As he falls he thinks, this is unforgivably sad. He is going to die, and Fillmore is going to die, and the whole town–this will destroy them.

This is all so unforgivably sad.

Then he wakes up. He's not dead.

He is still unforgivably sad.

* * *

Maybe one day, Sarge will wake up and the town will wake up and there will be a rhythm to their lives again. This is probably true. But it's not true today, and when Sarge wakes up he's sucked into a sea of overwhelming dread. Not that there's anything to confront today but its emptiness. It's just so, so impossible to think realistically about a comfortable future because today is not fine, today is not good. Tomorrow won't be either. And that feeling is inescapable.

Today, it does not matter if _it's going to be okay_ or not.

'Going to be' won't buy you nothing.

Today, this pain is endless. The logic of time, the future, eventualities–none of it matters. Loss does not care about logic.

So Sarge drives out to the desert. Sarge drives to the place where they'd found him. Where they'd found his body. It's just a stretch of dirt like any other, somewhat off the road. Maybe it had been a good place for stargazing, or sunset contemplation. To Fillmore, one night, some weeks ago, it had been a nice place. It had been a place he'd wanted to be. Now, of course, it's haunted.

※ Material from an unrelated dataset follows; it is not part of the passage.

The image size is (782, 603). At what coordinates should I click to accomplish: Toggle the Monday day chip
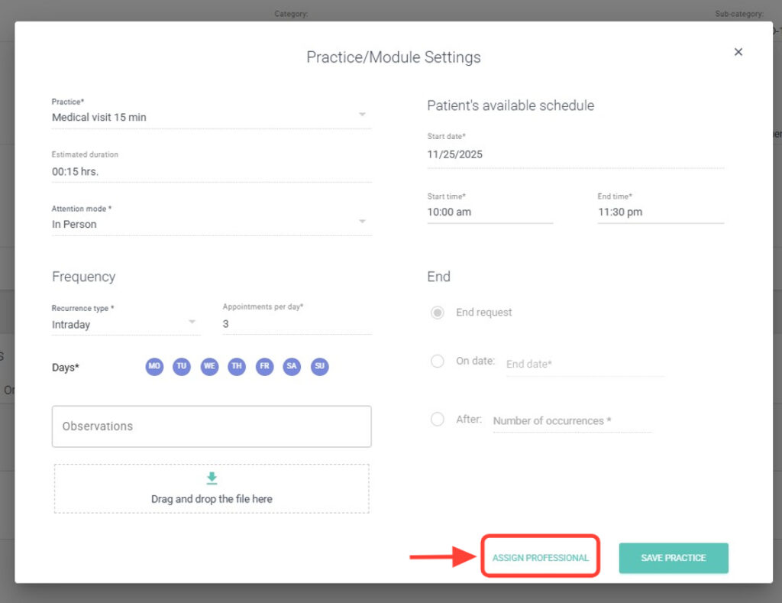[154, 367]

Sarge is certain it had not been where Fillmore had wanted to die.

* * *

Sarge is not alone.

When he leaves, due east, Radiator Springs follows. Together they cast long shadows down the road, one meeting the next until they form a jagged, spindly crack of shadow that stretches from town to the place–that place–and together they live in their grief, which cannot be outrun it cannot be skipped over it cannot drift gently away from its dock.

Maybe one day, this will pass. Tonight, that future does not matter.

* * *

When Sarge dreams that night, he is flying.

* * *

 **Prompt:** _what if fillmore died or was killed by something after getting into a really terrible close to friendship ending argument that leaves everyone feeling horrible after with sarge before the two could make up? how did fillmore die? how does sarge cope with the grief of losing his very best friend?does he feel like it was his fault even if there was nothing to do to control it? did he have any regrets? how does everyone else react? what were fillmore's last words? how did the funeral go?_


End file.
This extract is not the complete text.